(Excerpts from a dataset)
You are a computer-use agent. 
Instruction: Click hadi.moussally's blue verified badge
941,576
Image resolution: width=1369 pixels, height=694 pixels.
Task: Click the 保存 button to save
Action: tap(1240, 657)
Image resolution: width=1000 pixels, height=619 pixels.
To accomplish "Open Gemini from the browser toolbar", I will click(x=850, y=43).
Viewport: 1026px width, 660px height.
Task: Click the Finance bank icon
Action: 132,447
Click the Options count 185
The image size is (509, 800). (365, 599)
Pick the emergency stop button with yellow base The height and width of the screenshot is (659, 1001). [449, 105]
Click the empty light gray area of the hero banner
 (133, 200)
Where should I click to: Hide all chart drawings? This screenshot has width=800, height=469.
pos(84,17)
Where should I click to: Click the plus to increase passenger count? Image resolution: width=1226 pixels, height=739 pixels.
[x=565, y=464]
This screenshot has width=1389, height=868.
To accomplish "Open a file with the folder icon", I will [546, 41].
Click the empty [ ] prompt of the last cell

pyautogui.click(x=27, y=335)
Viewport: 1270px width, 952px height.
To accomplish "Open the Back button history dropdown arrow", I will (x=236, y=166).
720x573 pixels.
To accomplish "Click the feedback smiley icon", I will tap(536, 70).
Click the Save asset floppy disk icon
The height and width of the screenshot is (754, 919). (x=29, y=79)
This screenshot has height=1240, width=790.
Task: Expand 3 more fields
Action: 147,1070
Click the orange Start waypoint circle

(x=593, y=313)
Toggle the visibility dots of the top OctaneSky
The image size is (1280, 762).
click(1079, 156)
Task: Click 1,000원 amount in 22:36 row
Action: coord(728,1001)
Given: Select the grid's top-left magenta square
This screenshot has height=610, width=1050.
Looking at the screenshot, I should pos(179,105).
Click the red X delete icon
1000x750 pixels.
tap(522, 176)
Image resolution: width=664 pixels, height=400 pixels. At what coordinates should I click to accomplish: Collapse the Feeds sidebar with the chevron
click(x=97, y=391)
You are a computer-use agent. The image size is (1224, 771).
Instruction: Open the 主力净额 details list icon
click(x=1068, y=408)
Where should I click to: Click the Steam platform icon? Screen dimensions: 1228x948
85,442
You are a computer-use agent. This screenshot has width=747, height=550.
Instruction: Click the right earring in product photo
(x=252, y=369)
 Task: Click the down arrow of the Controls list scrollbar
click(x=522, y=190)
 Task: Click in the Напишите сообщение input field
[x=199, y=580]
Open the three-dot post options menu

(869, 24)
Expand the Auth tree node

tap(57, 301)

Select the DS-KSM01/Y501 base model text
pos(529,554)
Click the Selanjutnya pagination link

TASK STATEMENT: Reproduce the entries exactly, dropping nothing.

COMPLETED EXERCISE:
You are a computer-use agent. 
Instruction: Click hadi.moussally's blue verified badge
941,576
Image resolution: width=1369 pixels, height=694 pixels.
Task: Click the 保存 button to save
Action: tap(1240, 657)
Image resolution: width=1000 pixels, height=619 pixels.
To accomplish "Open Gemini from the browser toolbar", I will click(x=850, y=43).
Viewport: 1026px width, 660px height.
Task: Click the Finance bank icon
Action: 132,447
Click the Options count 185
The image size is (509, 800). (365, 599)
Pick the emergency stop button with yellow base The height and width of the screenshot is (659, 1001). [449, 105]
Click the empty light gray area of the hero banner
 (133, 200)
Where should I click to: Hide all chart drawings? This screenshot has width=800, height=469.
pos(84,17)
Where should I click to: Click the plus to increase passenger count? Image resolution: width=1226 pixels, height=739 pixels.
[x=565, y=464]
This screenshot has width=1389, height=868.
To accomplish "Open a file with the folder icon", I will [546, 41].
Click the empty [ ] prompt of the last cell

pyautogui.click(x=27, y=335)
Viewport: 1270px width, 952px height.
To accomplish "Open the Back button history dropdown arrow", I will (x=236, y=166).
720x573 pixels.
To accomplish "Click the feedback smiley icon", I will tap(536, 70).
Click the Save asset floppy disk icon
The height and width of the screenshot is (754, 919). (x=29, y=79)
This screenshot has height=1240, width=790.
Task: Expand 3 more fields
Action: 147,1070
Click the orange Start waypoint circle

(x=593, y=313)
Toggle the visibility dots of the top OctaneSky
The image size is (1280, 762).
click(1079, 156)
Task: Click 1,000원 amount in 22:36 row
Action: coord(728,1001)
Given: Select the grid's top-left magenta square
This screenshot has height=610, width=1050.
Looking at the screenshot, I should pos(179,105).
Click the red X delete icon
1000x750 pixels.
tap(522, 176)
Image resolution: width=664 pixels, height=400 pixels. At what coordinates should I click to accomplish: Collapse the Feeds sidebar with the chevron
click(x=97, y=391)
You are a computer-use agent. The image size is (1224, 771).
Instruction: Open the 主力净额 details list icon
click(x=1068, y=408)
Where should I click to: Click the Steam platform icon? Screen dimensions: 1228x948
85,442
You are a computer-use agent. This screenshot has width=747, height=550.
Instruction: Click the right earring in product photo
(x=252, y=369)
 Task: Click the down arrow of the Controls list scrollbar
click(x=522, y=190)
 Task: Click in the Напишите сообщение input field
[x=199, y=580]
Open the three-dot post options menu

(869, 24)
Expand the Auth tree node

tap(57, 301)

Select the DS-KSM01/Y501 base model text
pos(529,554)
Click the Selanjutnya pagination link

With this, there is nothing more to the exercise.